I was amazed by the intricacy of details shared on such topics as acid reflux and I realised that talking to each other is one of the few things that these women can do. The amount of external input into their lives is extremely limited. They were affectionate and warm towards me and made me feel included. Houda is fluent in English and spent the evening translating for us. The other women tried a few words of English and I a few words of Arabic. We shared photographs of our children and they were silent (in a kind way) as a shed a few tears when asked if I miss my children. One beautiful Arab woman in a partially sheer top, skin tight jeans, nails painted to match her jacket and magenta heels, captured my attention. When it was time to leave I watched as she donned a very elegant abaya and matching hijab but then a niqab as well, so that only her beautiful eyes were exposed. As we parted Houda talked of what we will do next time I visit so I’m hopeful that we have started a friendship.

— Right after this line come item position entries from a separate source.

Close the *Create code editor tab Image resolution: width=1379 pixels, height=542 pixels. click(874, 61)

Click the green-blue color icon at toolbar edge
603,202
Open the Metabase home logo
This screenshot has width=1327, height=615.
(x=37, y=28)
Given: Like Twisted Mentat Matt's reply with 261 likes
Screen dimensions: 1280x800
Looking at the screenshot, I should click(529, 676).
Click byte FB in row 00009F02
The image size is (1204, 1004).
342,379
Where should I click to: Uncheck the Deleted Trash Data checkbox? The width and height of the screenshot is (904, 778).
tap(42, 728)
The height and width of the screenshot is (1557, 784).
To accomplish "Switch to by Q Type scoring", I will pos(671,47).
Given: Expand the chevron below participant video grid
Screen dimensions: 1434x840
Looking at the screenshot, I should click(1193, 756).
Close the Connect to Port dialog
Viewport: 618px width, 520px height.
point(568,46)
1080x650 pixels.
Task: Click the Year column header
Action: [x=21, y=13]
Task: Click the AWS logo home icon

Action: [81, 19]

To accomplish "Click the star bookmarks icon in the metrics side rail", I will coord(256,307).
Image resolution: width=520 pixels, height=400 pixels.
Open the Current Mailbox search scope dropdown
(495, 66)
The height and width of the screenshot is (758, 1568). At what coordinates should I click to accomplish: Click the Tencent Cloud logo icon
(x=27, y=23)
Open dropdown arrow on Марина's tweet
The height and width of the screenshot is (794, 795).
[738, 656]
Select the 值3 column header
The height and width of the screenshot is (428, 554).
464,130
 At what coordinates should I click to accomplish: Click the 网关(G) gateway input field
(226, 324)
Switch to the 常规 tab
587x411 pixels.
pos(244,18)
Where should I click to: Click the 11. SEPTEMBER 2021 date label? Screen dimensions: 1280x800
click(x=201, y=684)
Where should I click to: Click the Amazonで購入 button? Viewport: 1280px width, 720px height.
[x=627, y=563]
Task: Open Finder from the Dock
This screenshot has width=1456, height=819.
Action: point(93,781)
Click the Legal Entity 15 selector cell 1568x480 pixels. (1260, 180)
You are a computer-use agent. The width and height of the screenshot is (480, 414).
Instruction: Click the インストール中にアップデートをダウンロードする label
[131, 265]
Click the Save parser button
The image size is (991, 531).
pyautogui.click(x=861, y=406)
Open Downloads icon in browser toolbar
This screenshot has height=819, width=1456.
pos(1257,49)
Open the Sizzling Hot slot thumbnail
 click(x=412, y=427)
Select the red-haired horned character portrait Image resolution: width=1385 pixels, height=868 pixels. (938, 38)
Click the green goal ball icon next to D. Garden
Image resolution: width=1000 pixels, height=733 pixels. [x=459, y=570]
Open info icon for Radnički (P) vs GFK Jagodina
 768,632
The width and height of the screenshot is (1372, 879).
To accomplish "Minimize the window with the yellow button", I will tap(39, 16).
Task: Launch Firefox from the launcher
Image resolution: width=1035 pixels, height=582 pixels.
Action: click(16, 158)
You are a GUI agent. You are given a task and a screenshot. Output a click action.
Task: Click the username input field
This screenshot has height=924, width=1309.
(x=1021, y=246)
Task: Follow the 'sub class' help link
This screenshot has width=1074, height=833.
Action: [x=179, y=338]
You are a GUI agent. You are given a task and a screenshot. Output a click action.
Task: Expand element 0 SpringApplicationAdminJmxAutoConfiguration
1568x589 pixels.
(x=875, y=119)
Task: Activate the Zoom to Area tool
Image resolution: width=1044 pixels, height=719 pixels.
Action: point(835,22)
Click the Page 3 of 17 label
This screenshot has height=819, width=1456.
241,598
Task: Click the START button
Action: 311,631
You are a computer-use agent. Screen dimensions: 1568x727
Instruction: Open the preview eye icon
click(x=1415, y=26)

I went to Oman last weekend but if I had stayed instead I would have had 3 social engagements to attend – why does that always happen?! No invitations for weeks and then 3 at once and a commitment to be elsewhere. I will definitely be back over the 12 month life of this project but hopefully for shorter periods. I have had several invitations for social engagements when I return (not with my Arab male friends of course) and I’m looking forward to it. It feels like a 2nd home now in a way.
In just over 24 hours I will be reunited with my children!!